Posted 19 April 2009 - 10:05 PM

Tell me your thoughts.... do you think generically branded foods are costing our good health?

I question, are cheaper, generically branded foods costing our health? If you believe the reports from the National Heart Foundation, apparently we are all risking our health, by opting for cheaper generically branded foods. I certainly accept tough times have become a catalyst for many people to now consider generically branded foods. We all have to save where we can.

However I do seriously wonder if the National Heart Foundation is an objective source, since you need to pay for the Heart Foundation’s famous tick of approval. There is little chance, manufactures of cheaper generically branded foods would even consider the tick of approval, the cost would only increase the costs of manufacturer and dilute the generically brand foods market position. So it’s no surprise the Heart Foundation cannot provide a glowing report for generically brand foods.

But my doubt is founded on much more. I use to work at a major Australian based beverage manufacturer. They held several contracts for the production of generically branded foods on behalf of Coles and Safeway/ Woolworth’s. On some occasions it would cost more to change the formulation from the branded products to the formulation for the generically branded foods. Because of these production costs on some occasions, the company would continue to manufacturer the same formulation irrespective of whether the liquid went into a branded or generically branded bottle. Effectively the end customer would pay generically branded prices for branded products. So I have cause to question, are the claims made by the Heart Foundation designed to sway us to branded products?

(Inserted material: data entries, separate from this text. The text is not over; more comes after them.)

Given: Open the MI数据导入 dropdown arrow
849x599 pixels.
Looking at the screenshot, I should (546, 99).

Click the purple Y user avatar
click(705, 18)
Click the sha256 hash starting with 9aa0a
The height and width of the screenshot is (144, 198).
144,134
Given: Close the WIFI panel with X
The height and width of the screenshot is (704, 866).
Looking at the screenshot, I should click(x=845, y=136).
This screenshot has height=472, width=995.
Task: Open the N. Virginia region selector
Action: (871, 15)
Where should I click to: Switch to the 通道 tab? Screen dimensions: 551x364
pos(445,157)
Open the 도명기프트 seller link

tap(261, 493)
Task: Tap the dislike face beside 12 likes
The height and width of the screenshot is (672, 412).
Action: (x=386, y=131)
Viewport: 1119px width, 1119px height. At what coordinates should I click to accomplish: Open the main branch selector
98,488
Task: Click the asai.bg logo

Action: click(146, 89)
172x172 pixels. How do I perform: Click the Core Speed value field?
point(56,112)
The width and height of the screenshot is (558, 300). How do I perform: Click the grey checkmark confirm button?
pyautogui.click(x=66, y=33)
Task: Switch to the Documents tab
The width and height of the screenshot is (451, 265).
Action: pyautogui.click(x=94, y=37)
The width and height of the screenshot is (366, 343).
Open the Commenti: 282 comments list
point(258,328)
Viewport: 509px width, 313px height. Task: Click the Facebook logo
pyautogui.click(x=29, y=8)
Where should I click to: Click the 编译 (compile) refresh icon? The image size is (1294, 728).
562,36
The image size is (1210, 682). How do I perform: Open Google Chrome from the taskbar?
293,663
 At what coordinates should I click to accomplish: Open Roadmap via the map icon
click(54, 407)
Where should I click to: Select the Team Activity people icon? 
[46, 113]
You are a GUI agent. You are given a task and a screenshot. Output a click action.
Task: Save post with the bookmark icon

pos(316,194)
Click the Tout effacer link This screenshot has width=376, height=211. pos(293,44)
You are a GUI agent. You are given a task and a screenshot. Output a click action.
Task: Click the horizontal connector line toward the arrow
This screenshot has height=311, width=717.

What are your thoughts? Have you experienced any ill effects from the consumption of generically branded foods? Do you think there is a greater taste difference between brands, or is it comparable given the savings made?

Sonia Williams a mother of two, qualified accountant, author and founder of the free online magazine Show Mummy the Money www.showmummythemoney.com.au, designed to help mums, save, make and protect their money. This information is correct at time of writing. It is general advice only and has not been tailored to your personal circumstances. Please seek personal financial advice prior to acting on this information.

#2 Ducky*Fuzz

Posted 19 April 2009 - 10:12 PM

I'd be interested to know as well.  I have on occasion compared labels on these products. I think a few have had less preservatives than their branded counterparts, but mostly they are on par.

I recall something from the news, many moons ago, about some branded companies making the same generic product, just labelled differently.

Edited by ~*MESS*~, 19 April 2009 - 10:15 PM.

#3 *SYM*

Posted 21 April 2009 - 09:52 AM

I think you have to take it on a case by case basis - in most instances the generics are just rebrands of the well known ones.  So check the labels and most importantly, try to buy Australian.

#4 unamadre

Posted 21 April 2009 - 01:53 PM

I don't buy them, not so much because of the quality but moreso because Coles and Woolworths force manufactureres into generic contracts under threat of branded product deletion, thereby squeezing Australian manufacturers out of business and Australian jobs offshore. Coles and Woolworths are already too powerful and I'll be damned if I'll pay them money to engage in their anti-competitive practises.

#5 MsDemeanor

Posted 21 April 2009 - 01:56 PM

The National Heart Foundation charge products a $ amount to put their tick on their products so I am assuming that their "research" is not objective and is just causing people to err on the side of caution and buy the more $$ products which carry the tick.